Study examines if caffeine could prevent harmful effects of PGE1 treatment on breathing

Researchers from the Department of Pediatrics at Case Western Reserve University School of Medicine and University Hospitals Rainbow Babies and Children's Hospital presented results of a study that investigated whether there are any deleterious effects of prostaglandin E1 (PGE1) treatment on breathing and whether these effects would be prevented via pre-treatment with caffeine.

PGE1 is a life-saving medication for infants with certain types of congenital heart disease, but can also cause respiratory complications such as apnea, which if severe enough may necessitate intubation. The study used an animal model to test whether pre-treatment with caffeine could prevent the PGE1-induced respiratory complications. Caffeine is commonly used in the neonatal intensive care unit to treat apnea of prematurity, and the lead authors (Lisa Mitchell, DO, and Peter M. MacFarlane, PhD) proposed that caffeine could also have similar benefits in infants treated for congenital heart disease.

The study, called "Caffeine prevents prostaglandin E1-induced disturbances in respiratory neural control: therapeutic implications for infants treated for congenital heart disease," was presented as a platform discussion at the 2019 Pediatric Academic Societies Meeting in Baltimore.

Following a single injection of PGE1, whole-body plethysmography was used in baby rats to assess their ability to increase breathing (called the hypoxic ventilatory response, HVR) in response to an acute hypoxia challenge. In subsets of animals, rats received a subcutaneous injection of caffeine (5mg/kg, which has been shown to be an antagonist of adenosine receptors in the brain) one hour prior to PGE1. Brainstem regions containing respiratory control centers were removed and tested via RT-PCR for markers of inflammation (TNFα, IL-1β, IL-6, and iNOS) and microglia (Iba-1).

Two hours after PGE1 injection, the rats exhibited a significant alteration in the HVR, a finding suggestive of unstable breathing possibly via an undesirable disruption of CNS respiratory neural control regions. Further supportive evidence of a CNS effect of PGE1 on breathing was the finding that PGE1 also decreased brainstem Iba-1 (a marker of microglia) mRNA expression. Microglia are the resident immune cells of the CNS and have previously been shown to modulate breathing, but this study is the first to show that they may play a role in mediating the respiratory disturbances associated with PGE1. Perhaps the most surprising finding was that pretreatment with caffeine prevented all the adverse effects of PGE1 on both breathing and Iba-1 expression. A more selective adenosine 2A receptor antagonist (MSX-3) had a similar beneficial effect.
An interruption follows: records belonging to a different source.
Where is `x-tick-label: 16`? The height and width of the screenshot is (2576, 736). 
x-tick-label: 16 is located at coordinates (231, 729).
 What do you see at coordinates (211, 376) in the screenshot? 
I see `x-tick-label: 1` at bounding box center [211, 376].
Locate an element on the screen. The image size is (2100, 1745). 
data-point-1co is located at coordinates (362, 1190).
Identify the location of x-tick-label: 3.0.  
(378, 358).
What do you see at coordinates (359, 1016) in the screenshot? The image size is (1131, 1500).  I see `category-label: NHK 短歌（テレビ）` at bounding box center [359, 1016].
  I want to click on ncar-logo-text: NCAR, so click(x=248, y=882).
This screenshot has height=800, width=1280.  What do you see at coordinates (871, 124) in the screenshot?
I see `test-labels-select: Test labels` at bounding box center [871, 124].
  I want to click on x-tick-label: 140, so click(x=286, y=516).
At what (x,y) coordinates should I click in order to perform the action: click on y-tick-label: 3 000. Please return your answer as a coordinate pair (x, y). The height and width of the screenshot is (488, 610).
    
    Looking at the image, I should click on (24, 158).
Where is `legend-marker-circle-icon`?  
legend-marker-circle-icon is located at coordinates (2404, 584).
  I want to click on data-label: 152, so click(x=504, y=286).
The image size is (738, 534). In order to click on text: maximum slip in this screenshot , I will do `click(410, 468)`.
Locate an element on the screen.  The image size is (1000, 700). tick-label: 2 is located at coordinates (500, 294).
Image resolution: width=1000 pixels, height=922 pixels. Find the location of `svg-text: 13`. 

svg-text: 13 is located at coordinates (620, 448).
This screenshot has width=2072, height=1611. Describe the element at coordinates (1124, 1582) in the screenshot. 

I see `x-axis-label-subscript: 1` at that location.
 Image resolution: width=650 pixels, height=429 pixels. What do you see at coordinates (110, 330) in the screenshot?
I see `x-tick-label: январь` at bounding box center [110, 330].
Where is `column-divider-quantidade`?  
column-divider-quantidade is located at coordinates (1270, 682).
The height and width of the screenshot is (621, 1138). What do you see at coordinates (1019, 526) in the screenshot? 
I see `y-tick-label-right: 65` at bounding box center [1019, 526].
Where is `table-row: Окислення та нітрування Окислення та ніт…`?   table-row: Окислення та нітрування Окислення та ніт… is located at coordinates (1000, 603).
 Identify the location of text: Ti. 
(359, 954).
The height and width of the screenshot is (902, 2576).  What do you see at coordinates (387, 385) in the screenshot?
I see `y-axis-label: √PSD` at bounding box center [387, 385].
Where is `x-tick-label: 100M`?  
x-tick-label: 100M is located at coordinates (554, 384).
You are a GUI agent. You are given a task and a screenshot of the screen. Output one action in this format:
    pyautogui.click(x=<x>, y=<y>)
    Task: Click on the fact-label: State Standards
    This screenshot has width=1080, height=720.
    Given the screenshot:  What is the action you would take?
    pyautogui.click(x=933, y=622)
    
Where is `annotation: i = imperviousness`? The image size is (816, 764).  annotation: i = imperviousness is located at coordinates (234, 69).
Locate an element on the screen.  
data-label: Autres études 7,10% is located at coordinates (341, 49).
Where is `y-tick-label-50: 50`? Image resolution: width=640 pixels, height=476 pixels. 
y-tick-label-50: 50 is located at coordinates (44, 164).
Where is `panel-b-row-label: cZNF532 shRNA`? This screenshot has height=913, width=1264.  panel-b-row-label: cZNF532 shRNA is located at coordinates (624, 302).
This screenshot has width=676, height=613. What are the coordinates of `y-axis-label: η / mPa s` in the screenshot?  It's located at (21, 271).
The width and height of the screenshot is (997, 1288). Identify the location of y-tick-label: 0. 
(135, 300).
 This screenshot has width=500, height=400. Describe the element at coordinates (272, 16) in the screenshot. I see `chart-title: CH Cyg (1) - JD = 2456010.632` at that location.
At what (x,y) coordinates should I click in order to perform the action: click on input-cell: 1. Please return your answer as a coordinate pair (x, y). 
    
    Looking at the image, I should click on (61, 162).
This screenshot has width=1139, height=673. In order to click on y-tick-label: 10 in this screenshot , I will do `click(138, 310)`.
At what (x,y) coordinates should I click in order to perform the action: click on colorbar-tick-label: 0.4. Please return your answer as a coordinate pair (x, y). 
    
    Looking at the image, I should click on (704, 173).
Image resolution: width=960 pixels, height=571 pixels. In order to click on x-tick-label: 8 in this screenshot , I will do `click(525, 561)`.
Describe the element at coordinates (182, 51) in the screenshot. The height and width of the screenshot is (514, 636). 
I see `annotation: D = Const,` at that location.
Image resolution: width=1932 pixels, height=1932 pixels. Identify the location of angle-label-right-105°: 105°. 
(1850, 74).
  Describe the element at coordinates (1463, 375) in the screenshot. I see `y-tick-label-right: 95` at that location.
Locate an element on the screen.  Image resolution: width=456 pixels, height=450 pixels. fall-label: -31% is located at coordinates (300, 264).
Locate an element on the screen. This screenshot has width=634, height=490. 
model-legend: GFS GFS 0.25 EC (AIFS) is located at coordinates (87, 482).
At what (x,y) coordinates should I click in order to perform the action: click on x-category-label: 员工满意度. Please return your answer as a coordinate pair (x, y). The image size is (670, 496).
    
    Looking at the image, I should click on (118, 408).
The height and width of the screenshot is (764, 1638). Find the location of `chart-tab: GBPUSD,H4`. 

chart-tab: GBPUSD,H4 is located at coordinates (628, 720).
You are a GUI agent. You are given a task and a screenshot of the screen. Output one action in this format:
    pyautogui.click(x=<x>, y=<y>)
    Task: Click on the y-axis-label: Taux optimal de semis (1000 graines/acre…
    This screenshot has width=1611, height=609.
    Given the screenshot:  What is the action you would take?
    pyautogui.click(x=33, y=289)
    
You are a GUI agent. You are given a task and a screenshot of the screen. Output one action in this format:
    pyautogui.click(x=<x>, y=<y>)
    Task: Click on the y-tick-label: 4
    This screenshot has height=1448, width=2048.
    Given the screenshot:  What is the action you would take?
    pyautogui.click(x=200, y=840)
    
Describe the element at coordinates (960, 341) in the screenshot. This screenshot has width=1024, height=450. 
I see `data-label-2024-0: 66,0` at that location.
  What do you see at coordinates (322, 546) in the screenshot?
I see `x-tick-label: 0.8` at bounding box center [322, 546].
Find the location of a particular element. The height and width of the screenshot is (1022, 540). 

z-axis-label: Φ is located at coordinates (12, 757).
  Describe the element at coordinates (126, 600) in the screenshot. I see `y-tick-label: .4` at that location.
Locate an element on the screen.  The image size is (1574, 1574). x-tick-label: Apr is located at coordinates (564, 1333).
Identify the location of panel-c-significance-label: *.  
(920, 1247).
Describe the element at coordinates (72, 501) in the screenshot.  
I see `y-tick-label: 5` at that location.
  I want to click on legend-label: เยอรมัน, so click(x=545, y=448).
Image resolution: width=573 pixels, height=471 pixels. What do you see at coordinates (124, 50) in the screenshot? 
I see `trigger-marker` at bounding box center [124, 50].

Their conclusions: "We propose that PGE exerts adenosine-mediated effects on brainstem mechanisms of respiratory control, which may lead to destabilization of breathing in human infants undergoing treatment for congenital heart disease. Prostaglandin's effects could be mediated thorough microglia, and caffeine could be a convenient treatment to prevent respiratory instability in infants receiving PGE1 infusion."